In addition to his gearbox problem, Vips was handed a five-second penalty for a Virtual Safety Car infringement in race two and then again in race three. While these penalties appeared to be by-the-book, the response to other incidents, particularly the various moments of contact across the weekend left room for improvement.
Three near-identical offences of contact at turn one by different drivers resulted in calls of ‘no further action’, a five-second penalty and a 10-second penalty were the decisions made.

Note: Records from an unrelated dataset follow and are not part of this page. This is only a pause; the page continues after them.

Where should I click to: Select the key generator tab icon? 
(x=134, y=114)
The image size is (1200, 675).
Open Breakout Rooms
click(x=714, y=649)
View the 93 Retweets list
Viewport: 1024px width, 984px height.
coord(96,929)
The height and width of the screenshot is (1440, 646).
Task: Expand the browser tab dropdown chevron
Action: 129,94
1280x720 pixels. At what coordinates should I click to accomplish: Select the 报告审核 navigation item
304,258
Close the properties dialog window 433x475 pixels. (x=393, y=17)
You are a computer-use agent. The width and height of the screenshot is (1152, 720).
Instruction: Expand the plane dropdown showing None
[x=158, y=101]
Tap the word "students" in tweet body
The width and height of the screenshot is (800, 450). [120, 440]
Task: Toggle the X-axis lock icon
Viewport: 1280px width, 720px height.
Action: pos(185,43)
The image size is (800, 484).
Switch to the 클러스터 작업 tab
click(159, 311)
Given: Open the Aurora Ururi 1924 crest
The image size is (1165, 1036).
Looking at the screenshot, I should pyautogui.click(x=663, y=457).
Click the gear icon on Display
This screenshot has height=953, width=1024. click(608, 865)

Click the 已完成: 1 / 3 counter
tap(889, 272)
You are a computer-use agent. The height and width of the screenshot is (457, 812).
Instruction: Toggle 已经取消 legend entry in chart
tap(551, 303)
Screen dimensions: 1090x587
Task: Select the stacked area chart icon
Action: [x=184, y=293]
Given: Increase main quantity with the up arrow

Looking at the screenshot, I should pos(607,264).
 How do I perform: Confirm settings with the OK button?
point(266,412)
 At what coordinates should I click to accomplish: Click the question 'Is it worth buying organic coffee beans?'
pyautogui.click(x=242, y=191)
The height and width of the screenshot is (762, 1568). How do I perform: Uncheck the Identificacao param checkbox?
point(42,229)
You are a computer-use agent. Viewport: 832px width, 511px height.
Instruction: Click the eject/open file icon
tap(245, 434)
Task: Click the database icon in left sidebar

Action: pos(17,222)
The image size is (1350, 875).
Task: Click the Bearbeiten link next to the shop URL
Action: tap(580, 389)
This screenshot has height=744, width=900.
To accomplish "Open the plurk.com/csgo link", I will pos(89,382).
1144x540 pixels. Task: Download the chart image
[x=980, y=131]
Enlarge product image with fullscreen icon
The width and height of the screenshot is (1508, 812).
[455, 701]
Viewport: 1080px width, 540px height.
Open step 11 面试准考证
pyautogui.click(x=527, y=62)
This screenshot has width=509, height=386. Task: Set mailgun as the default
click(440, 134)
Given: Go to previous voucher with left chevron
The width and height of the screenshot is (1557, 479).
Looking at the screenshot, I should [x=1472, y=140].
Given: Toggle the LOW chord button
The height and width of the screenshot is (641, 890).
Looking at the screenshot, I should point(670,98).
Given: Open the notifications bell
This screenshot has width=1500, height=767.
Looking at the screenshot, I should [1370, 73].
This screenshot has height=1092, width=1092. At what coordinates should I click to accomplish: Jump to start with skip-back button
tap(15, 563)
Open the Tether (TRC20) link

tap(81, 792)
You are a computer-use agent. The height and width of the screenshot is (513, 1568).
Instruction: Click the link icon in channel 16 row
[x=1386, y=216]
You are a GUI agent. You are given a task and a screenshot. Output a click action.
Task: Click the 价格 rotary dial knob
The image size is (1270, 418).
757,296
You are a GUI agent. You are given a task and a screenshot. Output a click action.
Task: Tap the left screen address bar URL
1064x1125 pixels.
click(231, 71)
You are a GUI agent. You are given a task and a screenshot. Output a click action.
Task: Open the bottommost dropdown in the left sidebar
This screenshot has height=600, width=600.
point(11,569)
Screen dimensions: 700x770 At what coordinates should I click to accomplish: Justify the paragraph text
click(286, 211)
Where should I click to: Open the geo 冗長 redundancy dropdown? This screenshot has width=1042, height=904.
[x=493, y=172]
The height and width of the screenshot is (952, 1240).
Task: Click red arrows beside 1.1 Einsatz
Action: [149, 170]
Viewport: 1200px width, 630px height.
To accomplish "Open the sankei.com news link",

Differences in interpretations of incident are one thing, but the handling of a penalty issued to ART’s Christian Lundgaard was especially disappointing. Race control overlooked the fact he had served his 10s penalty in the pits on his way to second place in the Saturday night sprint race. The extra time was incorrectly added to his race result, relegating him to ninth place, and Lundgaard was incorrectly prevented from taking to the podium.
It was only a few hours later that they admitted that they had not been able to verify what Lundgaard had done in the race and as a result promoted him back to second place. It left teams unhappy, fans confused and Alpine Academy director Mia Sharizman unimpressed – Lundgaard and fellow Alpine juniors Oscar Piastri and Guanyu Zhou’s thrilling final-lap battle for the win was also under investigation for a separate incident at the time of the podium ceremony.
Zhou’s win in the feature race a day later felt like a suitable crescendo to the weekend and a fitting lead-up to the grand prix. Moving F2’s main event to the same day as the grand prix was a clear upside of the new format. In other respects, it served only to distract from the same problems F2 has had for the last few years.